Element lookup records
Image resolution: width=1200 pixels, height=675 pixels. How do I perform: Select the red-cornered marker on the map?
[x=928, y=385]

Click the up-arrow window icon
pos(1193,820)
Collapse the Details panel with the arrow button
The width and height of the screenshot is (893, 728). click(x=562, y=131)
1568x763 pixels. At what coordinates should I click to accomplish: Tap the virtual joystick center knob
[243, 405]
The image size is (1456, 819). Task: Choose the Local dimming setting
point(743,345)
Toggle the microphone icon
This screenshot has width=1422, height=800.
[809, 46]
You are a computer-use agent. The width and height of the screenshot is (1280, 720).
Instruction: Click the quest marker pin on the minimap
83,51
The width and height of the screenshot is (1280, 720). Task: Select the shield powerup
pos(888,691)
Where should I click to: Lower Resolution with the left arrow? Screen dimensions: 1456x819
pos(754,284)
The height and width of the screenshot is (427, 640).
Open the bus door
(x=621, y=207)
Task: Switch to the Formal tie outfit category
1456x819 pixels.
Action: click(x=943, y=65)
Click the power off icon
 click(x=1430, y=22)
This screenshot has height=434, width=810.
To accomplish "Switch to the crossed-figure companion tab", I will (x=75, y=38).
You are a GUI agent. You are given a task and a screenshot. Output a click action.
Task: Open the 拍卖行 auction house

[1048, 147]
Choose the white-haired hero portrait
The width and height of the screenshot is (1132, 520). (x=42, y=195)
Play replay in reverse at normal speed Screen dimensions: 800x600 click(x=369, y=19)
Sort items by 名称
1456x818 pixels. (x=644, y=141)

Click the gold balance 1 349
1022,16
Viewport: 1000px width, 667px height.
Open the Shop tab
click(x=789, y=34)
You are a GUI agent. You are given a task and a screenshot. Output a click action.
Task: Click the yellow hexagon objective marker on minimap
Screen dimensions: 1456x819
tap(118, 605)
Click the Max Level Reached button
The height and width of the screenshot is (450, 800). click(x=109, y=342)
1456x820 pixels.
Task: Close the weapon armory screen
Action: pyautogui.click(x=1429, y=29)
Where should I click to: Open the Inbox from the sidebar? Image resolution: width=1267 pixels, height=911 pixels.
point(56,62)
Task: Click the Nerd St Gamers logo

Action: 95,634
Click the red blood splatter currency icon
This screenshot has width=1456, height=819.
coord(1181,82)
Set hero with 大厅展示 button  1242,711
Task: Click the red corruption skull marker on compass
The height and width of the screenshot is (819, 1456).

*Problem statement*. Copy the part of the records that starts with the line containing "Click the red blood splatter currency icon" and runs through the end of the records, keeping the requests, but shift every coordinate in the answers by adding 89 to it.

*Result of the task*.
Click the red blood splatter currency icon
This screenshot has width=1456, height=819.
coord(1270,171)
Set hero with 大厅展示 button  1331,800
Task: Click the red corruption skull marker on compass
The height and width of the screenshot is (819, 1456).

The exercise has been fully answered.